----- Materials provided
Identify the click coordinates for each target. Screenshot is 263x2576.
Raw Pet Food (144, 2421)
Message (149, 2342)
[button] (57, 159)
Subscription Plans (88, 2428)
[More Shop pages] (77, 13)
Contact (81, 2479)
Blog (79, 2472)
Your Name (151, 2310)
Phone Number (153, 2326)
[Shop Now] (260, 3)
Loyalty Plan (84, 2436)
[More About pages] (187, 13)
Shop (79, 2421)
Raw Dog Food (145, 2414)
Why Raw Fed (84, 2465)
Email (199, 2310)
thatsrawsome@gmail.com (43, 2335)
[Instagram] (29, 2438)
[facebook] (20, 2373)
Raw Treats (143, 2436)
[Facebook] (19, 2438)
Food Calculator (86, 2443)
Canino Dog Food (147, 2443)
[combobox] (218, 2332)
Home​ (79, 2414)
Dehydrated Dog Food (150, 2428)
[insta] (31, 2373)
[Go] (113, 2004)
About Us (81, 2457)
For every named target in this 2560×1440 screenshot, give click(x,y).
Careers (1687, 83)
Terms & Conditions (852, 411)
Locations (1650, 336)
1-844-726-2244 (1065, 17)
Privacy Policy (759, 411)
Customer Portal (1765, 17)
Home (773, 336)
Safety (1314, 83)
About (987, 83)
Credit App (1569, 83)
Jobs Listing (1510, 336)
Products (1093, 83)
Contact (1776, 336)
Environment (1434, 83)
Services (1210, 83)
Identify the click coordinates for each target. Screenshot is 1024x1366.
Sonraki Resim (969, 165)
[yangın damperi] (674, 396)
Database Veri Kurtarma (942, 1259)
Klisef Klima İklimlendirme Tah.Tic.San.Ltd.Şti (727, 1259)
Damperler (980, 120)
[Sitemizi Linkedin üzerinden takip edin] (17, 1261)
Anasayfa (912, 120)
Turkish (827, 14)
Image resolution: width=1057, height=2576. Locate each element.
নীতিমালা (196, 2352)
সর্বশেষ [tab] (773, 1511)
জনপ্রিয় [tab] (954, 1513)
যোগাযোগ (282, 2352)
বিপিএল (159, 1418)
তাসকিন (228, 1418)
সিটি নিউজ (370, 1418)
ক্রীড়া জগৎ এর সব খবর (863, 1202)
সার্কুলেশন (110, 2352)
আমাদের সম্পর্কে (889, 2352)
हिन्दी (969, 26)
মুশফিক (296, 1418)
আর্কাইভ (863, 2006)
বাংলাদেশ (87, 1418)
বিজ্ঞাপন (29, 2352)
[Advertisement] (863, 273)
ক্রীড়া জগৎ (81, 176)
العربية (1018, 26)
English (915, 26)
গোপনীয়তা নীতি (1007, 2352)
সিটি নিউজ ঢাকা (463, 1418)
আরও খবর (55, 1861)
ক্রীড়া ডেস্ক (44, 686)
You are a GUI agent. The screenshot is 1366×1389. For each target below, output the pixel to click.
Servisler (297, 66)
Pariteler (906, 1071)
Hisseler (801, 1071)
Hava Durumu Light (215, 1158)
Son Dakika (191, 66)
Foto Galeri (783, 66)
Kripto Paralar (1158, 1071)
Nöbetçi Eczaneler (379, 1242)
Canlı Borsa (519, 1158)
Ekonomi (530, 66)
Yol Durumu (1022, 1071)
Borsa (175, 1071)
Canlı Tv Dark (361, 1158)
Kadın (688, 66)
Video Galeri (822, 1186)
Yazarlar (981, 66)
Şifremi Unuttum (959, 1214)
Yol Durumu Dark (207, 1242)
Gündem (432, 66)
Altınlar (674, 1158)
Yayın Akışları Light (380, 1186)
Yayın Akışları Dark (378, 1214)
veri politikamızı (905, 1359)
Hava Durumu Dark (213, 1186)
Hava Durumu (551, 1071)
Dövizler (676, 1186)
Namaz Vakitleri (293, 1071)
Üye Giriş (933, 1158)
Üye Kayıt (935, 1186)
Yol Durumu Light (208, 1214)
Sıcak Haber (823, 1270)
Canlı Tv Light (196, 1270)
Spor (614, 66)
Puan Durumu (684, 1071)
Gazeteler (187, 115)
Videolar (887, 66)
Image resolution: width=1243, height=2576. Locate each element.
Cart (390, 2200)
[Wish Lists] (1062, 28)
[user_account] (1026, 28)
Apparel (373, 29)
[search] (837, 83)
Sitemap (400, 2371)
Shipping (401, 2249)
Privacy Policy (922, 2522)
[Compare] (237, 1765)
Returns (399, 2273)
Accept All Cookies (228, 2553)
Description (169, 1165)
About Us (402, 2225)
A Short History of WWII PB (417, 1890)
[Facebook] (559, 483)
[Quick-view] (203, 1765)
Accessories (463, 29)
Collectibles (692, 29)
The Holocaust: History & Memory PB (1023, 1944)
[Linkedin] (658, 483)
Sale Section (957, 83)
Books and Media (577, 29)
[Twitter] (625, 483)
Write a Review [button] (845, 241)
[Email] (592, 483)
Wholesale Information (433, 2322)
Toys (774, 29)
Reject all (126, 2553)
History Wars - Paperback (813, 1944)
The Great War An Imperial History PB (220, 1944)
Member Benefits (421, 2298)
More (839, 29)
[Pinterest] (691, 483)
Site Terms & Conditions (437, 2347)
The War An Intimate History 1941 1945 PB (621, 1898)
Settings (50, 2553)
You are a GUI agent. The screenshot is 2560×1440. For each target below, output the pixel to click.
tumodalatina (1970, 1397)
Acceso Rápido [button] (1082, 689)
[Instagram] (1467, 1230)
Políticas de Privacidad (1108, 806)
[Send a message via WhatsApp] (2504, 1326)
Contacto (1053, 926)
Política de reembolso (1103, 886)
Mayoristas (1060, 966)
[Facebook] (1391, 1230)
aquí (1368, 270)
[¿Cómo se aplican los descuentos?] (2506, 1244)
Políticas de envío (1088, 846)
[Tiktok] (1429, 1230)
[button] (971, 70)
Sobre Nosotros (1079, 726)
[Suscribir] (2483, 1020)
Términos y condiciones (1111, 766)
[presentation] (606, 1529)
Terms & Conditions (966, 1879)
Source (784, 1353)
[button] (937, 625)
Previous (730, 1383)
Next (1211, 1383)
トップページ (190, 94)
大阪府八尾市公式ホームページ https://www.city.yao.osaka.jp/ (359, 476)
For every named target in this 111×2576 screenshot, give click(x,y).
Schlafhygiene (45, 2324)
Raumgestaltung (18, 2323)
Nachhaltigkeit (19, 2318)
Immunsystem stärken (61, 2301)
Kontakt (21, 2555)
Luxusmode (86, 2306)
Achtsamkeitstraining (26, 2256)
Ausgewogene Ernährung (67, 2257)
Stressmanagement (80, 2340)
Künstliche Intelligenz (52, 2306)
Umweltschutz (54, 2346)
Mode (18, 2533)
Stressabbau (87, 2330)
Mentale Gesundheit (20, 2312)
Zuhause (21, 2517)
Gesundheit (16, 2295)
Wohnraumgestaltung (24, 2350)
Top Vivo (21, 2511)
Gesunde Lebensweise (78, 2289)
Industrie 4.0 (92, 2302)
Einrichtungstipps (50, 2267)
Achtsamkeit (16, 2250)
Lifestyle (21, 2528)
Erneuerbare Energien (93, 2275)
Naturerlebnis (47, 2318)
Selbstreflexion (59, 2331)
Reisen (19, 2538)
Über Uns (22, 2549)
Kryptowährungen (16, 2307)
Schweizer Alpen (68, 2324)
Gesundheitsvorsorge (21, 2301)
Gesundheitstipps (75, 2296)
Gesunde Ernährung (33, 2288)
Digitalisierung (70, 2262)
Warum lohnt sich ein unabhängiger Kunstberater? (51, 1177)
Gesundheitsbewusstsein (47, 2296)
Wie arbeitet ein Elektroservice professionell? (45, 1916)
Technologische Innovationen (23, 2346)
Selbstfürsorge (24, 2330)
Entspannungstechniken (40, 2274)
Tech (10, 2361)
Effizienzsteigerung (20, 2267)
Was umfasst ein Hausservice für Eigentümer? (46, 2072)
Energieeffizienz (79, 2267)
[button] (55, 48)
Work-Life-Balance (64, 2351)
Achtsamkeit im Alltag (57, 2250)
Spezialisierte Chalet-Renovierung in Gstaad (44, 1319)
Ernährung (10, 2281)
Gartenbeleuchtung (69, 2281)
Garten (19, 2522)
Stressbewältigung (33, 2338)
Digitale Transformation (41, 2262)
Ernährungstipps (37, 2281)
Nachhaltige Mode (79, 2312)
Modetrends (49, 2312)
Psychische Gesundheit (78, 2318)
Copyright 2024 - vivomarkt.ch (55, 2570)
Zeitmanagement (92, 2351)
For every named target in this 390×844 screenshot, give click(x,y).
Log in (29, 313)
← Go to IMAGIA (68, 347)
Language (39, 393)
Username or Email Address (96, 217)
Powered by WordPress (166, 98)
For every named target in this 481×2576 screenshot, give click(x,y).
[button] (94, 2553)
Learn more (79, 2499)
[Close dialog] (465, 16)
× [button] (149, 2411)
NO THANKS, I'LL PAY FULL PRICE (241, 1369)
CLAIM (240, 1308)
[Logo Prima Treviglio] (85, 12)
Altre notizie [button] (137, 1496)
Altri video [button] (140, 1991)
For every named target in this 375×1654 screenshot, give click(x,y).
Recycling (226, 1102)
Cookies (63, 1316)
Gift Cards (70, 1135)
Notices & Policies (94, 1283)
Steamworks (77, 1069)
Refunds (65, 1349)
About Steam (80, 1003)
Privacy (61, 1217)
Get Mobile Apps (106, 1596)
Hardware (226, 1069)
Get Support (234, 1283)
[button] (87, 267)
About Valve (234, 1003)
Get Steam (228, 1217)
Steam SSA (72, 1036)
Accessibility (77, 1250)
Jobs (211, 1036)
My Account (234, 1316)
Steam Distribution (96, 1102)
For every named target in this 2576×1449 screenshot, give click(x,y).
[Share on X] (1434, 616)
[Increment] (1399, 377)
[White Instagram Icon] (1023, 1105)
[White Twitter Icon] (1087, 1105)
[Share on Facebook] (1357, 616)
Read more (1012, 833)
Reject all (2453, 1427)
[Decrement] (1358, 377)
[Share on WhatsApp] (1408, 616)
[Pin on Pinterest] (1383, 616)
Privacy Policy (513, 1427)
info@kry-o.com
----------
(Problem description): All lines above between those holding "Industrie 4.0 (92, 2302)" and "Tech (10, 2361)", inclusive, must be set down unchanged, and no other line may be included.

(Response area):
Industrie 4.0 (92, 2302)
Einrichtungstipps (50, 2267)
Achtsamkeit (16, 2250)
Lifestyle (21, 2528)
Erneuerbare Energien (93, 2275)
Naturerlebnis (47, 2318)
Selbstreflexion (59, 2331)
Reisen (19, 2538)
Über Uns (22, 2549)
Kryptowährungen (16, 2307)
Schweizer Alpen (68, 2324)
Gesundheitsvorsorge (21, 2301)
Gesundheitstipps (75, 2296)
Gesunde Ernährung (33, 2288)
Digitalisierung (70, 2262)
Warum lohnt sich ein unabhängiger Kunstberater? (51, 1177)
Gesundheitsbewusstsein (47, 2296)
Wie arbeitet ein Elektroservice professionell? (45, 1916)
Technologische Innovationen (23, 2346)
Selbstfürsorge (24, 2330)
Entspannungstechniken (40, 2274)
Tech (10, 2361)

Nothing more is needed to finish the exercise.